TASK GOAL:
Take the entries that follow and return exactly the lines from the one holding "Image resolution: width=628" through the one holding "Click the red", both included. Nothing else is needed.

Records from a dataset
____
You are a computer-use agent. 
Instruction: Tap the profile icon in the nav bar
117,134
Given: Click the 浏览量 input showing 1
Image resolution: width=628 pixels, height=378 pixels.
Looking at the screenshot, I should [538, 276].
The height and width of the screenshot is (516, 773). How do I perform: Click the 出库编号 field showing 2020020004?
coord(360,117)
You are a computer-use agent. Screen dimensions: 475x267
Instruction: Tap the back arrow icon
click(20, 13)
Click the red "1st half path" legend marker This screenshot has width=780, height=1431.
____
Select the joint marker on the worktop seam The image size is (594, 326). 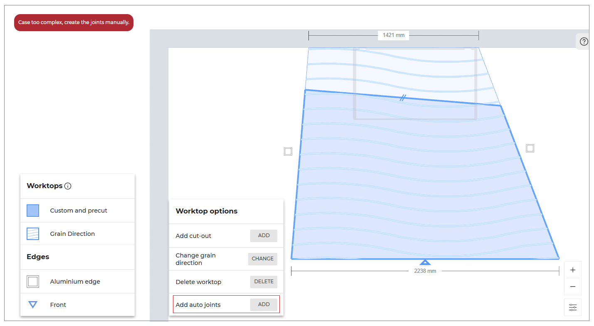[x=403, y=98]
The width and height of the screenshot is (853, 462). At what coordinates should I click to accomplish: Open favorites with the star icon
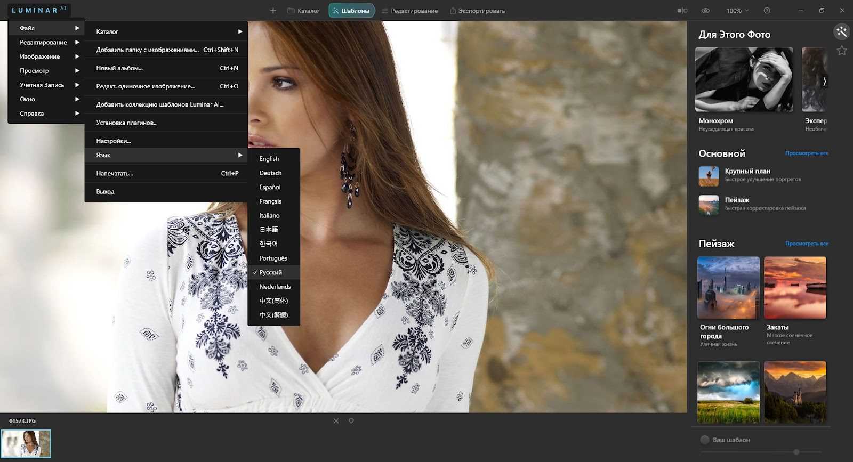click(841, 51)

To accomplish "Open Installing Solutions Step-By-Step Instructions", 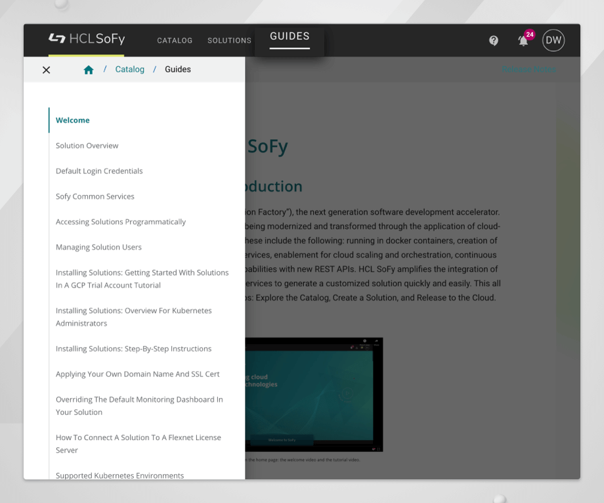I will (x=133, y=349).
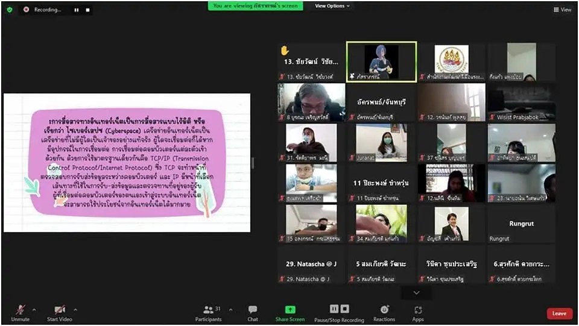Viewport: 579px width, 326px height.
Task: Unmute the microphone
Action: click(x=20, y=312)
____
TASK RESPONSE:
Image resolution: width=628 pixels, height=378 pixels.
Looking at the screenshot, I should [538, 276].
The height and width of the screenshot is (516, 773). How do I perform: Click the 出库编号 field showing 2020020004?
coord(360,117)
You are a computer-use agent. Screen dimensions: 475x267
Instruction: Tap the back arrow icon
click(20, 13)
Click the red "1st half path" legend marker This screenshot has width=780, height=1431.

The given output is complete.